(Saved entries)

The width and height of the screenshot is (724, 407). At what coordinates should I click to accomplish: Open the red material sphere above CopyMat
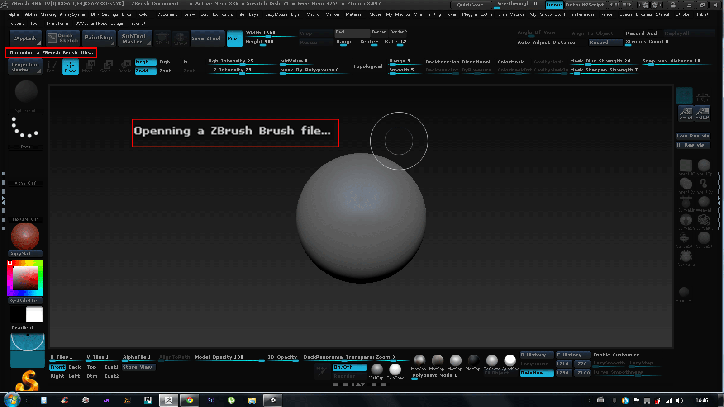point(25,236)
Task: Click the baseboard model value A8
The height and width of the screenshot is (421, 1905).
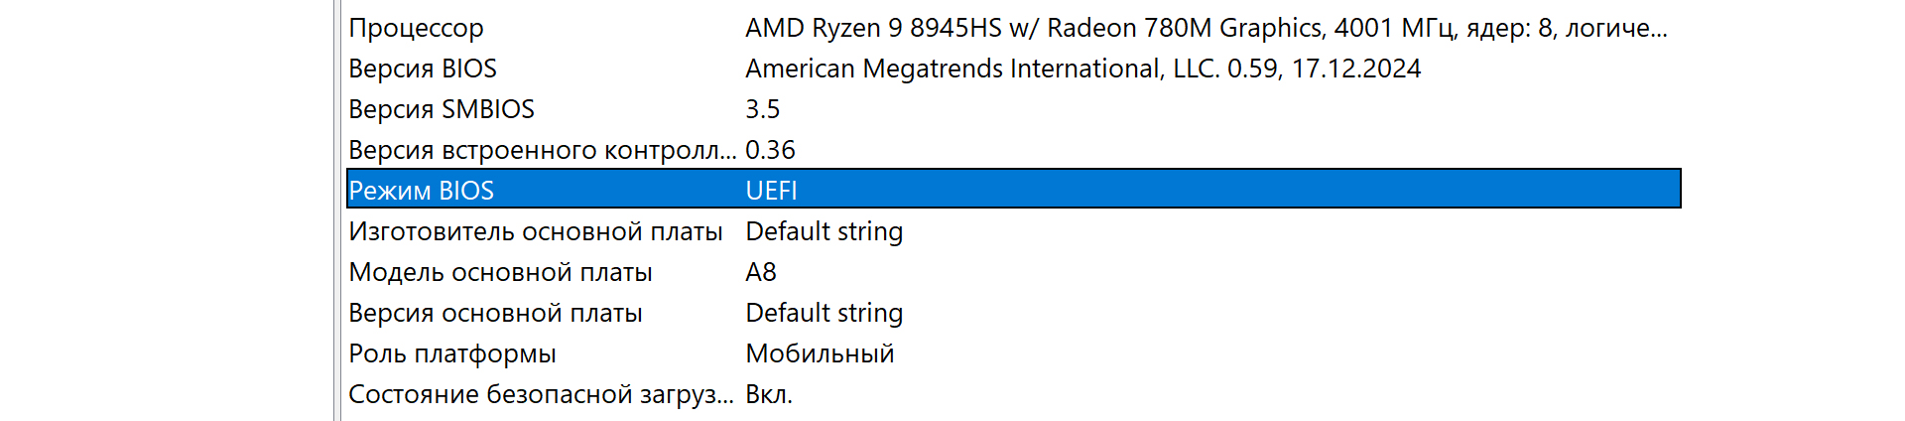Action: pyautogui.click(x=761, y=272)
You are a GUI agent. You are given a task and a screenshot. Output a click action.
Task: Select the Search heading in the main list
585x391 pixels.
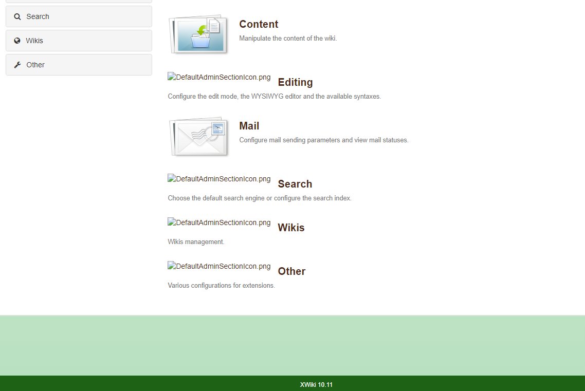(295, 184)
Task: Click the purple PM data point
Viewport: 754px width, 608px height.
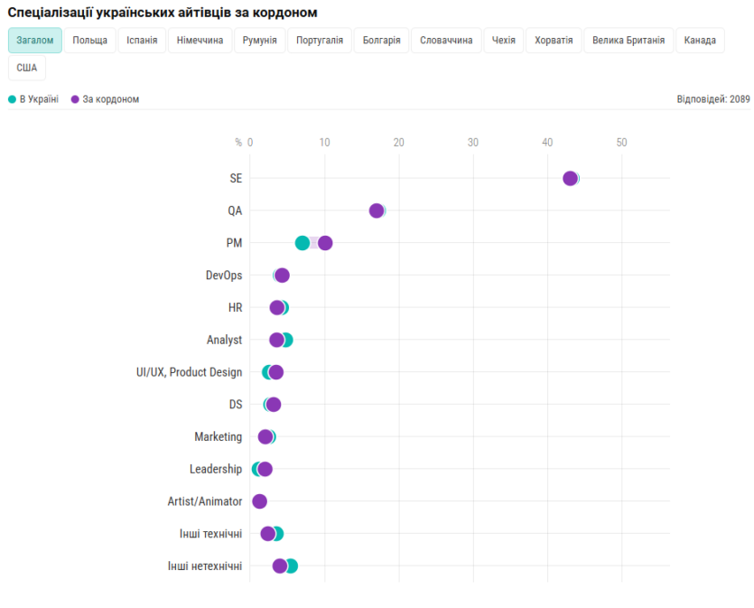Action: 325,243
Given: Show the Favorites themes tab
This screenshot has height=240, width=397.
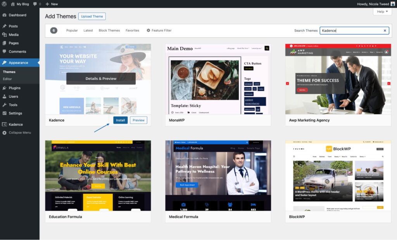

## Problem statement
Please retype, exactly and only, the lines from the one holding "Task: Click the purple PM data point" to the end of the entries, both ends included, without any pictures.

## Written response
Task: Click the purple PM data point
Viewport: 754px width, 608px height.
Action: 325,243
Given: Show the Favorites themes tab
This screenshot has height=240, width=397.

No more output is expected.